Brand of bottled water produced in Ghana

Verna Mineral Water is a brand of bottled water from the Twellium Industrial Company, produced and marketed primarily in Ghana, and considered by reviewers to be among the top-selling bottled water brands in Ghana.

== Production and distribution ==
Verna Mineral Water is produced from protected underground water and bottled by the Twellium Industrial Company headquartered in Medie Kotoku in the Eastern Region of Ghana. While marketing is focused on Ghana, Verna Mineral Water is also sold in Burkina Faso and Togo.

== Rebranding ==
Verna Mineral Water appeared on the market in 2014. In 2017, Verna Natural Mineral Water underwent a rebranding exercise in line with market trends, focusing on its style and appeal to the younger generation.
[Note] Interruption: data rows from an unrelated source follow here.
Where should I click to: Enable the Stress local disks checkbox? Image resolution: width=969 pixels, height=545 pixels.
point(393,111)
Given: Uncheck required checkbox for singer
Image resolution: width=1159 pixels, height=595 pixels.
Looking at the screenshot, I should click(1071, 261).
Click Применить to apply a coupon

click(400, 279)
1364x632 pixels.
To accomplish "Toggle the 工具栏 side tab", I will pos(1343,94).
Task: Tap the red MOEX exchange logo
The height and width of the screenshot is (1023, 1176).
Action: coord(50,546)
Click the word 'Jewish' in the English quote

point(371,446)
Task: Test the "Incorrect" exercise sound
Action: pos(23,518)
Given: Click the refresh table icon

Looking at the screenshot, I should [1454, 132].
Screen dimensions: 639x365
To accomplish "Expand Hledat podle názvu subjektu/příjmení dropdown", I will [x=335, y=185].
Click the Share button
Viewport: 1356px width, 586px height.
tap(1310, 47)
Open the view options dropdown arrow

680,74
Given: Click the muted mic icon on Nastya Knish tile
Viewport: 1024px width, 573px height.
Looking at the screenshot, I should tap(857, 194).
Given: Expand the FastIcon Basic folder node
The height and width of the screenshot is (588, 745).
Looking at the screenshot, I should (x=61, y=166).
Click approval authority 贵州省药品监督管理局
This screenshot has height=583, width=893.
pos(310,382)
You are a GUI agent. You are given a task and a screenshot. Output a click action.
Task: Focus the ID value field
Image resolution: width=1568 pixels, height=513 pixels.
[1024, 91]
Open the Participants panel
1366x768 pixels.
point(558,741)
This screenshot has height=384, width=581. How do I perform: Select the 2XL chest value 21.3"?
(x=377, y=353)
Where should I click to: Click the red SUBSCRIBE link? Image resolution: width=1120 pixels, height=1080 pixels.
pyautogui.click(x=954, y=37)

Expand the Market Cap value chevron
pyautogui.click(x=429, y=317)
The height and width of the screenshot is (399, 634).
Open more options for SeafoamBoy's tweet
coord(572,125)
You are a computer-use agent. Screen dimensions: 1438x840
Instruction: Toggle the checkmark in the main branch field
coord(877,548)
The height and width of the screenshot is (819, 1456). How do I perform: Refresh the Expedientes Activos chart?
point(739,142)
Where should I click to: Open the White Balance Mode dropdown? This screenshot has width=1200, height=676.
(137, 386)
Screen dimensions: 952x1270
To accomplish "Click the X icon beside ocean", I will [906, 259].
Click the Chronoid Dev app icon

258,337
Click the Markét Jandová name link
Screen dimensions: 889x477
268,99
The plastic bottle containers now involve the display of blue and pink colors on its paper labeling, a pronounced logo for the product, and a yogurt-pink-colored cap.

The rebranding of Verna Mineral Water also reflected a logo of the "Changing Lives" social action project associated with the brand. In June 2019, Verna Mineral Water won the product of the year award in at the third edition of Ghana Manufacturing Awards.

== Changing lives ==
Verna Mineral Water offers a poverty intervention program dubbed Changing Lives, as part of its corporate social responsibility to support the underprivileged and vulnerable members of society. Changing Lives is organised around a television series made up of different episodes, where each episode tells a different story of a successful intervention project the company has carried out. Beneficiaries of Changing Lives have included autistic patients who have received mentorship support from role models to enable them build a career.

In 2017, Changing Lives was extended to Kumasi in the Ashanti Region of Ghana. At its launch, Otumfuo Osei Tutu II endorsed and extended his support for the initiative.